### What is needed
Rewrite the items starting at the line containing "The height and width of the screenshot is (567, 1355)." and ending at the end of the items, swapping "Find the location of" for "Point to the location of" and leaving everything else as it is. Leave the pictures out of your answer.

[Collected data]
* * * * *
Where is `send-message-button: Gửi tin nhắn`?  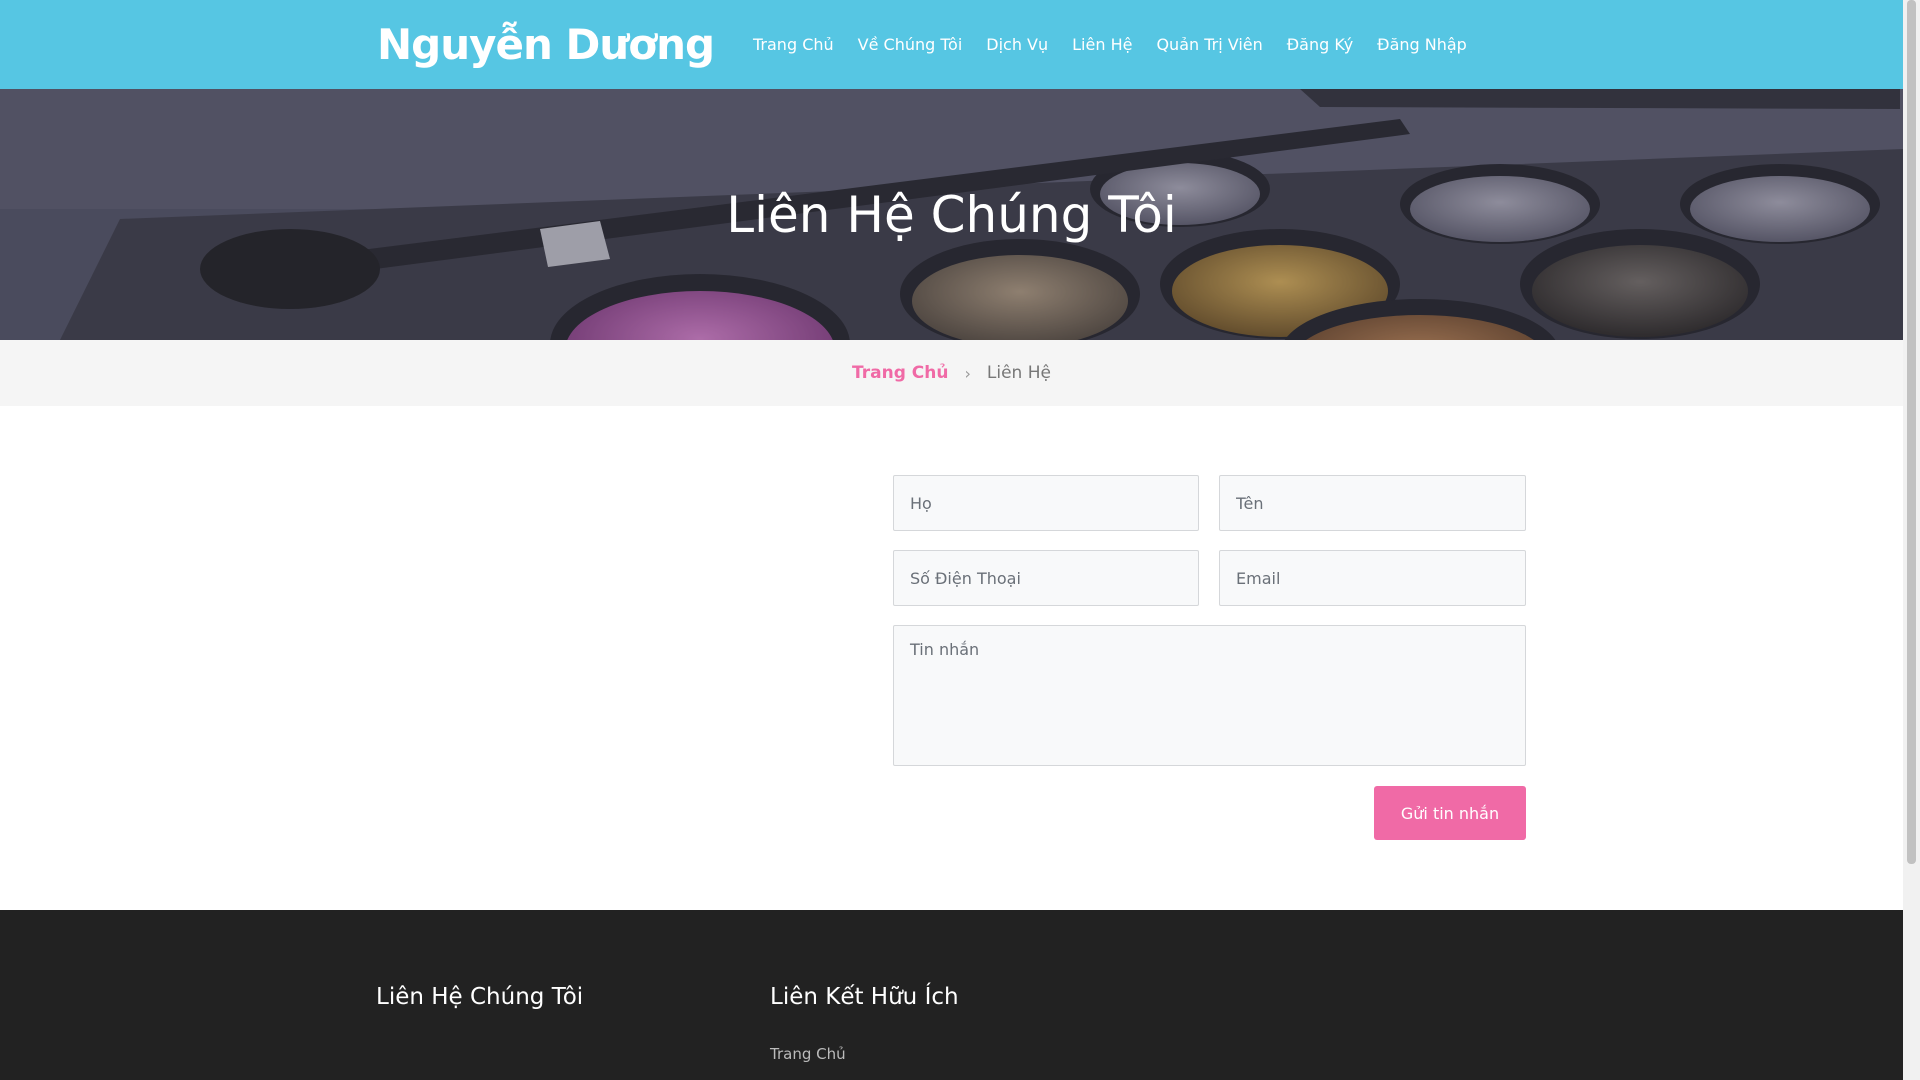
send-message-button: Gửi tin nhắn is located at coordinates (1450, 813).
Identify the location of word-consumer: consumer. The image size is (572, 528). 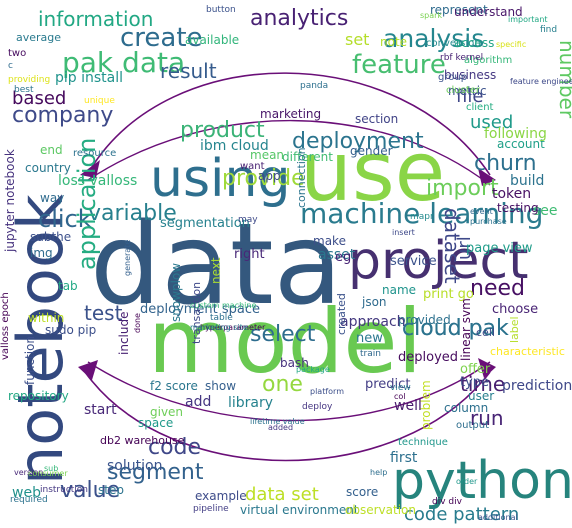
(48, 474).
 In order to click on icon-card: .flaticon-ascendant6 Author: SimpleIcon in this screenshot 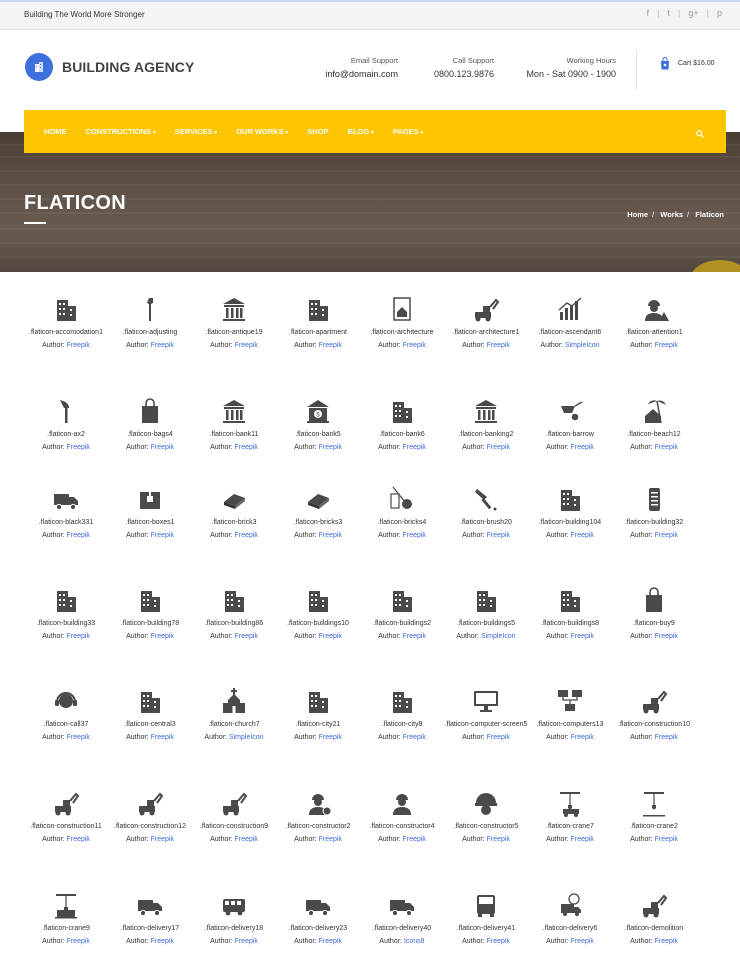, I will do `click(570, 321)`.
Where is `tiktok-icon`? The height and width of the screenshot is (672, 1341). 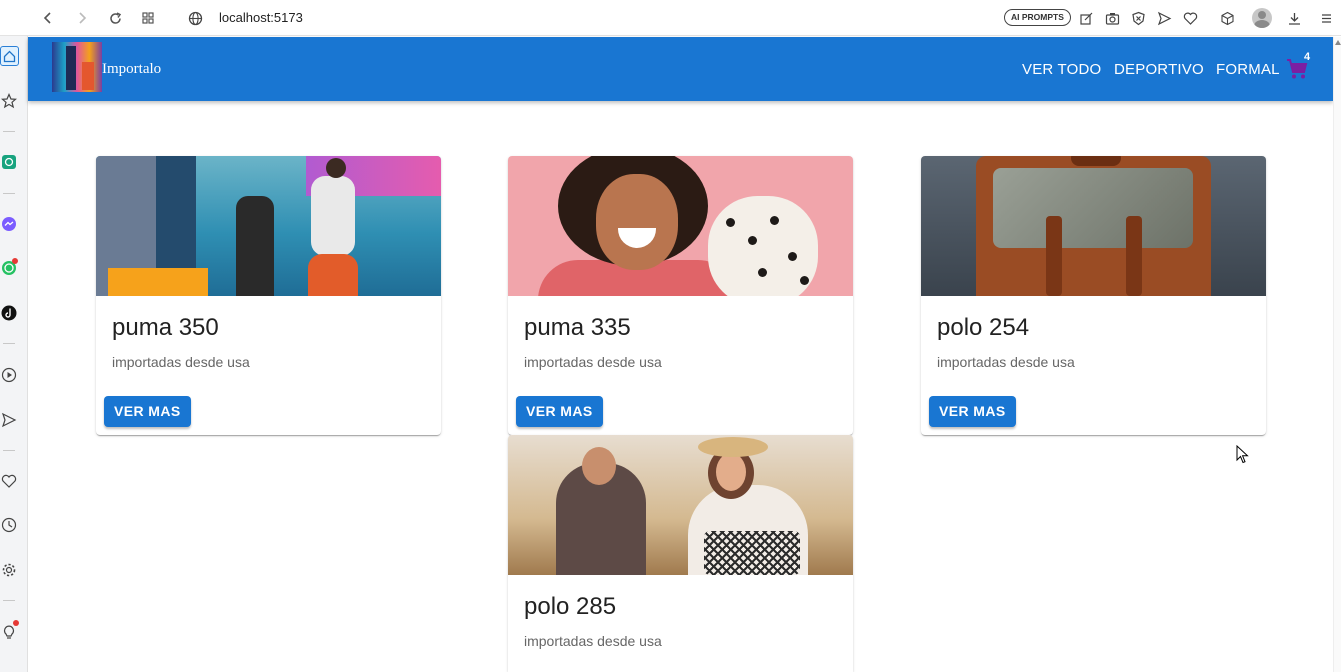 tiktok-icon is located at coordinates (9, 313).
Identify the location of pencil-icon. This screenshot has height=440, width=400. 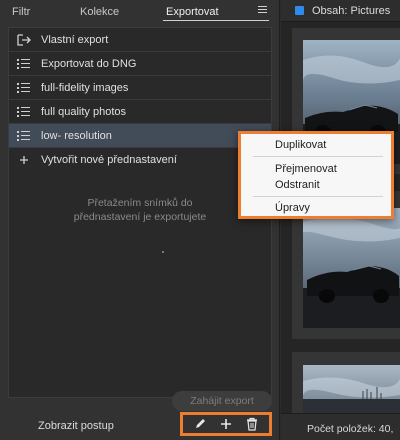
(200, 424).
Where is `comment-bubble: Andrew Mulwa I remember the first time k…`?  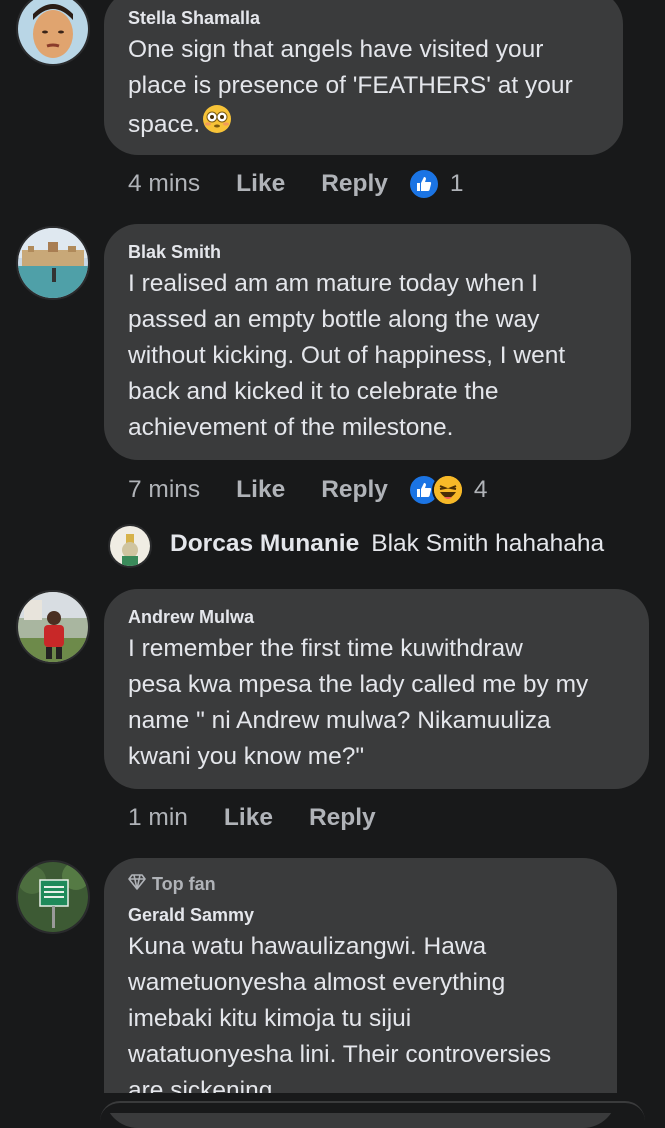
comment-bubble: Andrew Mulwa I remember the first time k… is located at coordinates (376, 689).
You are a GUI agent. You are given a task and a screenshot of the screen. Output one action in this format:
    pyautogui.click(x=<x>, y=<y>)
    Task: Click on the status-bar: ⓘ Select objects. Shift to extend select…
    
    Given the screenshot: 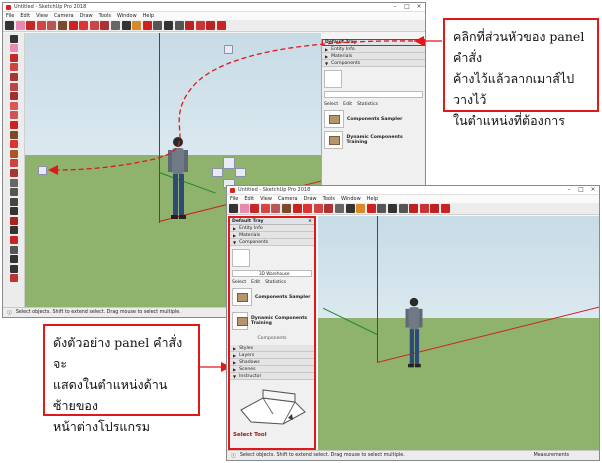 What is the action you would take?
    pyautogui.click(x=413, y=455)
    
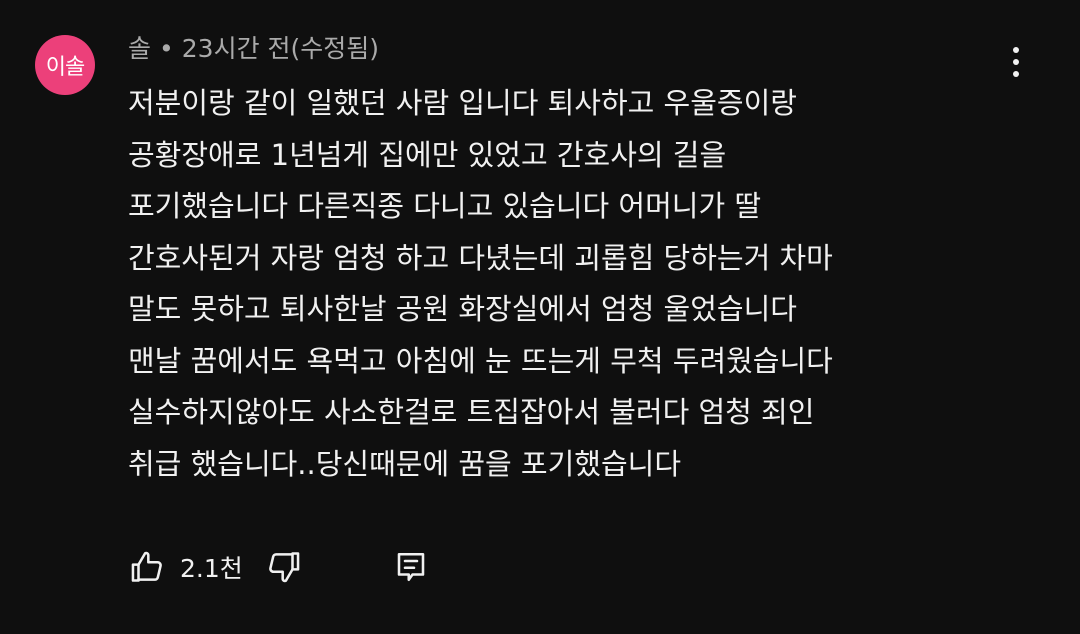 The height and width of the screenshot is (634, 1080). I want to click on thumbs-down-icon, so click(284, 568).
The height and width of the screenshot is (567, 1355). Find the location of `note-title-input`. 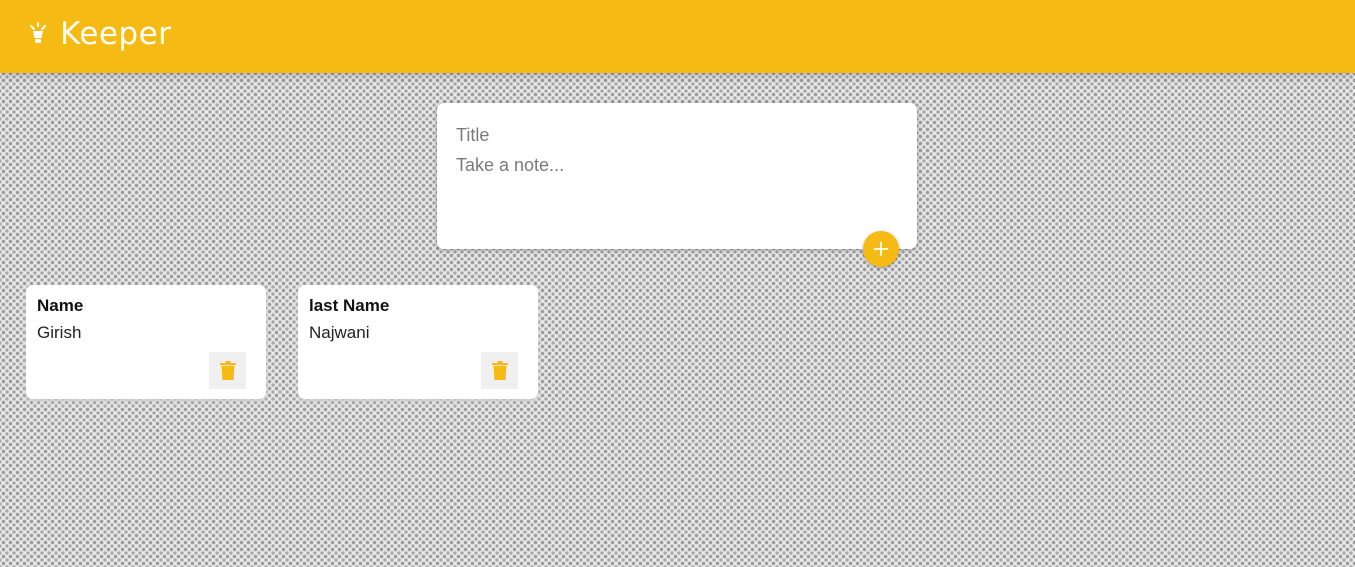

note-title-input is located at coordinates (676, 135).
* * * * *
### Exercise solution
The height and width of the screenshot is (567, 1355). Point to the location of `note-title-input`. 

note-title-input is located at coordinates (676, 135).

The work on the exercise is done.